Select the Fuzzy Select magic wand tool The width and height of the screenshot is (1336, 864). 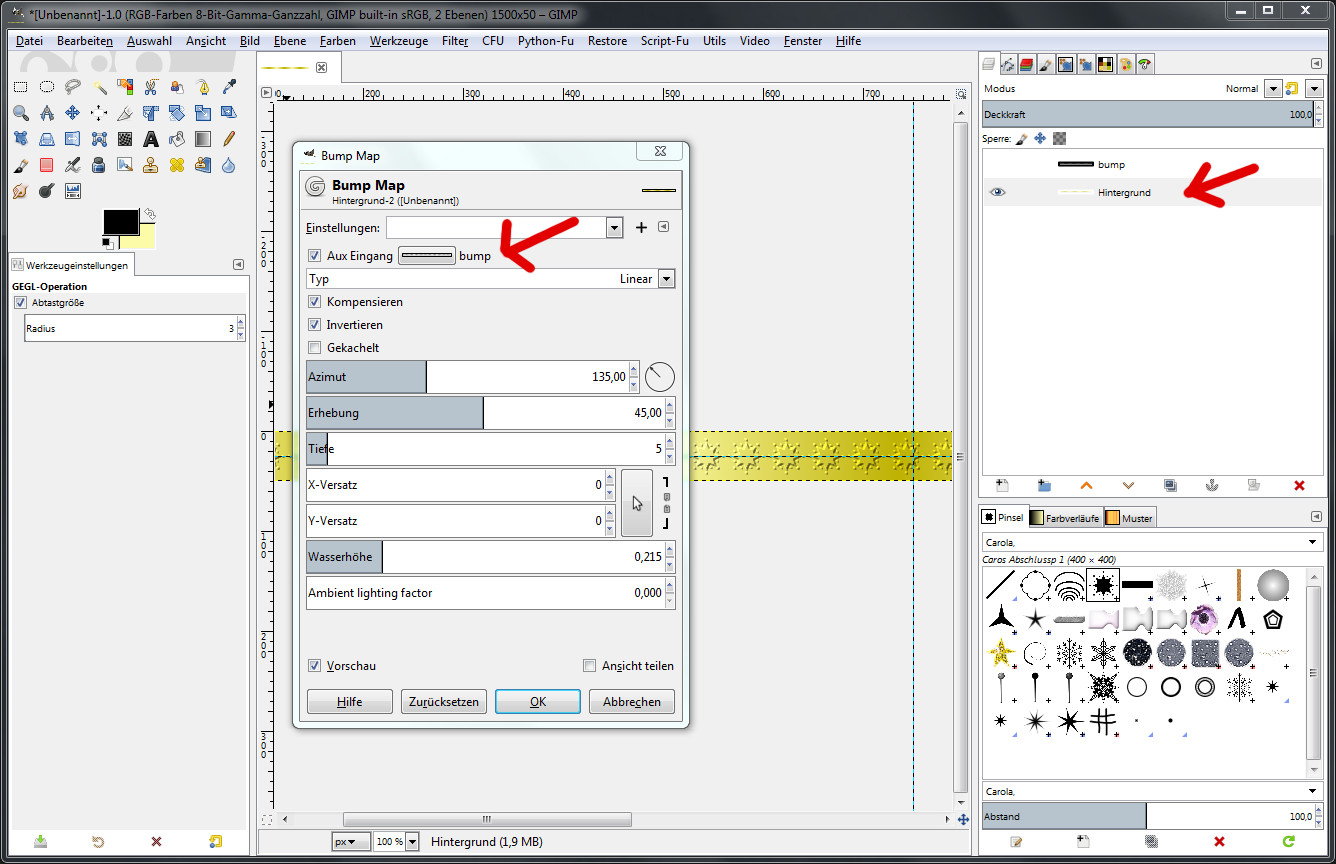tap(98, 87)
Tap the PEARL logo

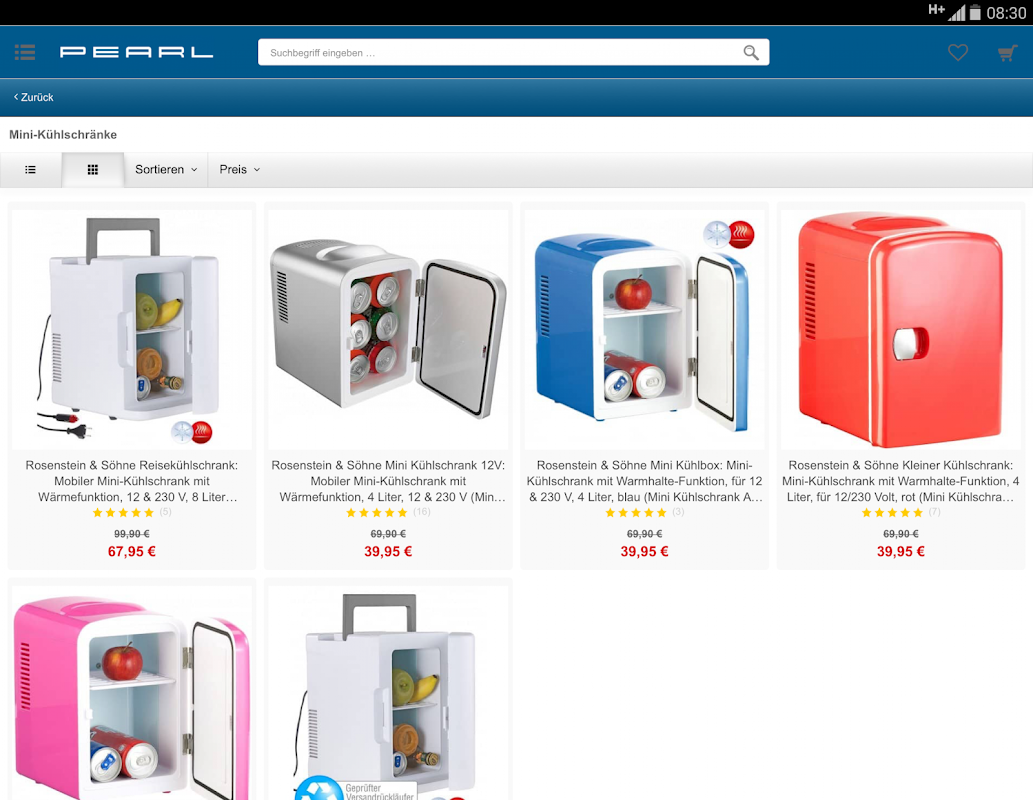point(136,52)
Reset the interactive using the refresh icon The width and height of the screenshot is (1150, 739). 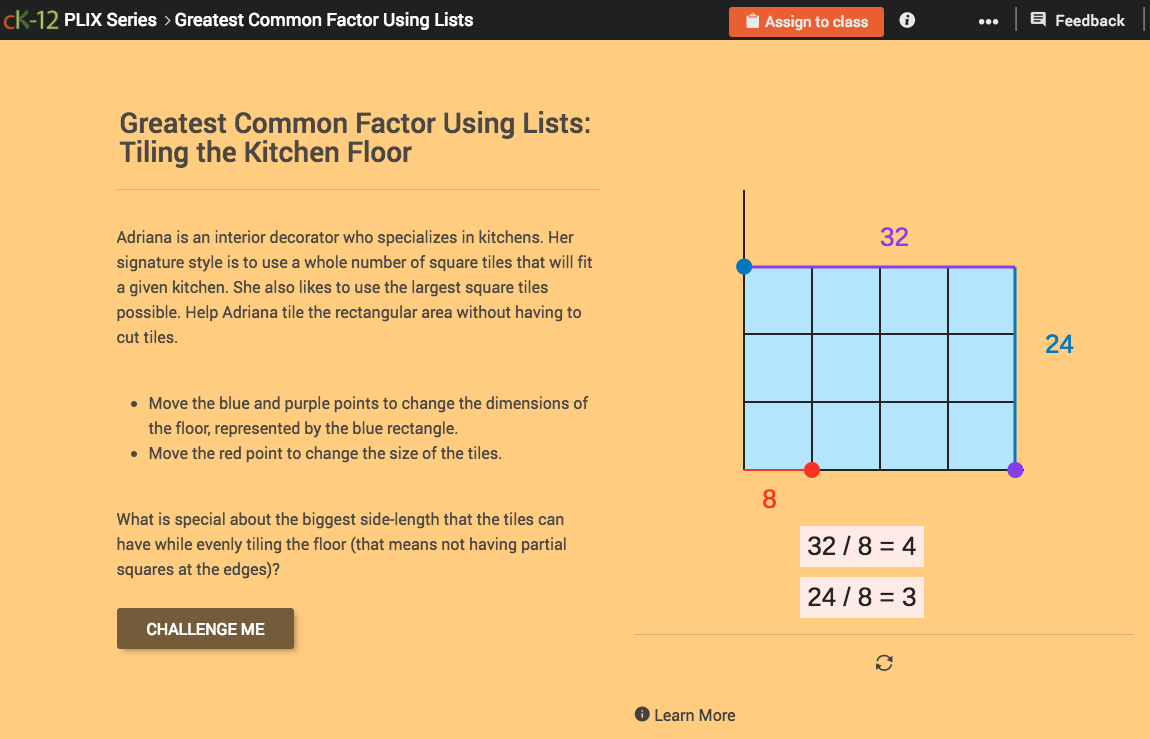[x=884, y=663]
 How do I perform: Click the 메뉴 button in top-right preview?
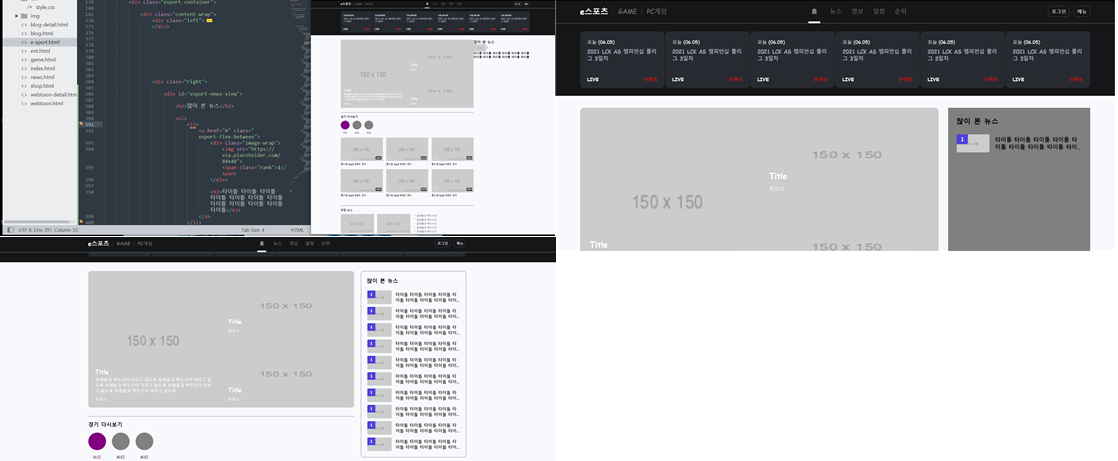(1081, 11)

What you should do :: Substitute "upper-right" for "top-right" in the lines running from the line that contains "How do I perform: Click" through the end of the records, leaving everything else unchanged. Reproduce only those lines, without the pictures.

Solution ::
 How do I perform: Click the 메뉴 button in upper-right preview?
(1081, 11)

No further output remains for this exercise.